The Chequered Career of nBackup

By Helen Borrie

The incremental backup utility toolset nBackup is not a friendly beast. An operational misstep can break a database. Under load, in some conditions, it can be a database-killer without any human intervention, especially under Firebird v.2.1 or v.2.0.

There's a proviso, though. A lot of the problem code was eliminated by a thorough revamp for Firebird 2.5. The threadability of attachments in v.2.5 is also thought to have reduced some of the instability of nBackup The improvements were not backported to the v.2.1 or 2.0 series because it was structurally infeasible.

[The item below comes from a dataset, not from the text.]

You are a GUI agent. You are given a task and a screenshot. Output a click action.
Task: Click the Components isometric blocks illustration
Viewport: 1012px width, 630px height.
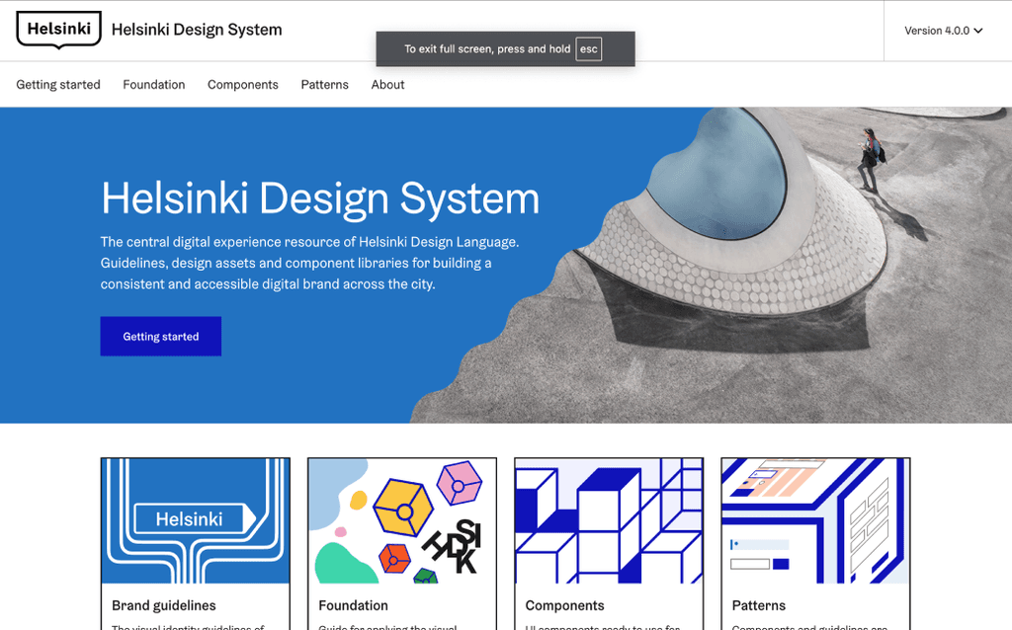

This article is not a “How-to” for using nBackup. The Firebird Project documentation for proper use of this toolset is excellent and can be read or downloaded from the Documentation pages at the Firebird web site.

How nBackup Should Play

The SQL command:

ALTER DATABASE <database> BEGIN BACKUP

sets a state flag in the database header to STALLED. It causes the engine to divert all subsequent page writes to a difference file, or “delta file”. Despite what one might assume, it does not start a backup and it should NOT be used when one is about to start a backup. Its purpose is to allow subsequent safe copying of the main database file, either by a file system utility such as a compression tool or a backup application or by the nBackup code itself. However, the user should never wrap the SQL commands around any call to the nBackup executable: the physical backup code always executes the code beneath BEGIN BACKUP and END BACKUP itself when it is required.

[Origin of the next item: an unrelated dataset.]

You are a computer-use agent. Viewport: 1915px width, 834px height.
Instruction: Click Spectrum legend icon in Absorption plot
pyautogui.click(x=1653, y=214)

To reiterate: It's essential to realise that no backup starts until the engine actually receives a command- line call to nBackup. The SQL statement is not required from the user when starting a backup: the nBackup command does this for you when called with the -B[ackup] switch and the appropriate parameters.

The Delta File

By default, the delta (or “difference”) file is created in the same directory as the database, with the file suffix “.delta” and the main part of the file name duplicating the main part of the database file's file name. For example, if the database is EMPLOYEE.FDB then the difference file will be EMPLOYEE.DELTA.

DDL syntax exists to customise the location and/or file name of the delta file, using the DIFFERENCE FILE clauses in CREATE DATABASE and ALTER DATABASE.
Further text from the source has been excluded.